I mean... don't we all? Yet life is messy, chaotic, unpredictable, and we cannot dictate how it will turn out. The one thing we can predict with some certainty is that it will not be perfect. No-one's life is perfect. And so the important thing to realise is that settling for "good enough" will ensure that in the long run, we are far happier than we would be if we were constantly yearning for the "perfect" life.

Perfection is illusive. And elusive. Perfectionism is also what Brené Brown calls "the twenty ton shield" as we struggle for it without ever attaining it. I have blogged about this here. 
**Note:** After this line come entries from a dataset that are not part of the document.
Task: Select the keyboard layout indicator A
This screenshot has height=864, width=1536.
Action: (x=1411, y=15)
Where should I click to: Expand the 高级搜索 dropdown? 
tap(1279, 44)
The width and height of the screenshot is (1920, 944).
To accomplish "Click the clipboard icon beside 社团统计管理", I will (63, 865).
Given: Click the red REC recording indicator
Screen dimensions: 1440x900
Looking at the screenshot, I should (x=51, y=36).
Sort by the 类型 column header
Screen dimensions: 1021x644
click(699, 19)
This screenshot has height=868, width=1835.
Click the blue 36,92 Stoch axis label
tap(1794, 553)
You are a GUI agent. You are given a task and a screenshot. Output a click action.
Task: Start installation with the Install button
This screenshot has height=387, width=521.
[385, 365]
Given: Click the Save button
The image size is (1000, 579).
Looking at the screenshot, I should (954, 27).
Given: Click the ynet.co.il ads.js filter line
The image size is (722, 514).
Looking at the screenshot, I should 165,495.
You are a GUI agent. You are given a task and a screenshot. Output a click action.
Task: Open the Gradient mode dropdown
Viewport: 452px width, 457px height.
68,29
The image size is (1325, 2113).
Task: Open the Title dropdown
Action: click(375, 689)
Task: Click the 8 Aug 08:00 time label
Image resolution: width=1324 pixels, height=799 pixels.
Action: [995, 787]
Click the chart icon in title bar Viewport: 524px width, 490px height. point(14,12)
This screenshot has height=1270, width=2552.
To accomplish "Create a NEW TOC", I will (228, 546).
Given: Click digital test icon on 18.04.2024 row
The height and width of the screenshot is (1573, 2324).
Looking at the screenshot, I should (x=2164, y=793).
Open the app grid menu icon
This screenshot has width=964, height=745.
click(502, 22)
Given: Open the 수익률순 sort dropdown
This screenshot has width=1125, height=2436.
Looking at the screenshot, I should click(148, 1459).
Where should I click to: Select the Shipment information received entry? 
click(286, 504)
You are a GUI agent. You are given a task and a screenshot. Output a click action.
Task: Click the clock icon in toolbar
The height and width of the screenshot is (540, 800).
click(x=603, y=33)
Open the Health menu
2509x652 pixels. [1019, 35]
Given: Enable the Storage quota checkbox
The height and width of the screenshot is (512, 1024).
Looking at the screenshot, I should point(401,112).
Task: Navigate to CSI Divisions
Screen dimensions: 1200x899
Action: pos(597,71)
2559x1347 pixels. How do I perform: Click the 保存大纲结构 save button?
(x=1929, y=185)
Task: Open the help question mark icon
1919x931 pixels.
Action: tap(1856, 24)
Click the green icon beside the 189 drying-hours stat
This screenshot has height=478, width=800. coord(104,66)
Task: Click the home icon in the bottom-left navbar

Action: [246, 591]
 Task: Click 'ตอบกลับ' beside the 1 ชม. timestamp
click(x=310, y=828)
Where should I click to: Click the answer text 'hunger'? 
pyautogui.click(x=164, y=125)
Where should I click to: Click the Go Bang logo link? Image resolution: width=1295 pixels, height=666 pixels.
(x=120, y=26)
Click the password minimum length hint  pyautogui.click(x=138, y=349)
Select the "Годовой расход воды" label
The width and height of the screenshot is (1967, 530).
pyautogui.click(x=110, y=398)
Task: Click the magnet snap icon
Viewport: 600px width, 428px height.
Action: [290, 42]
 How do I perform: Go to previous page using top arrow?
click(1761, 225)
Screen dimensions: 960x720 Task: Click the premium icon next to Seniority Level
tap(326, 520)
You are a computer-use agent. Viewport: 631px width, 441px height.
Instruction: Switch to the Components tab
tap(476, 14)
I think that the surest path to a happy life is to be content with less-than-perfect. To appreciate the small joys of our daily lives and notice them as they happen. Even when we feel overwhelmed and stressed, it is possible to find small moments of happiness in our day to day lives, if we are sufficiently awake and aware. I try to go for a walk most days and it never fails to lift my spirits to be outside in the natural world. There is always something new and beautiful to notice, even on the greyest day. And when I have finished my day's work, and settle down in my armchair to do some stitching or crochet, I try to remember to notice how lucky I am to have a warm home, enough money, and crafts which absorb me.

I am grateful for my happy life. It is not perfect, but it is absolutely good enough. And so, I am happy.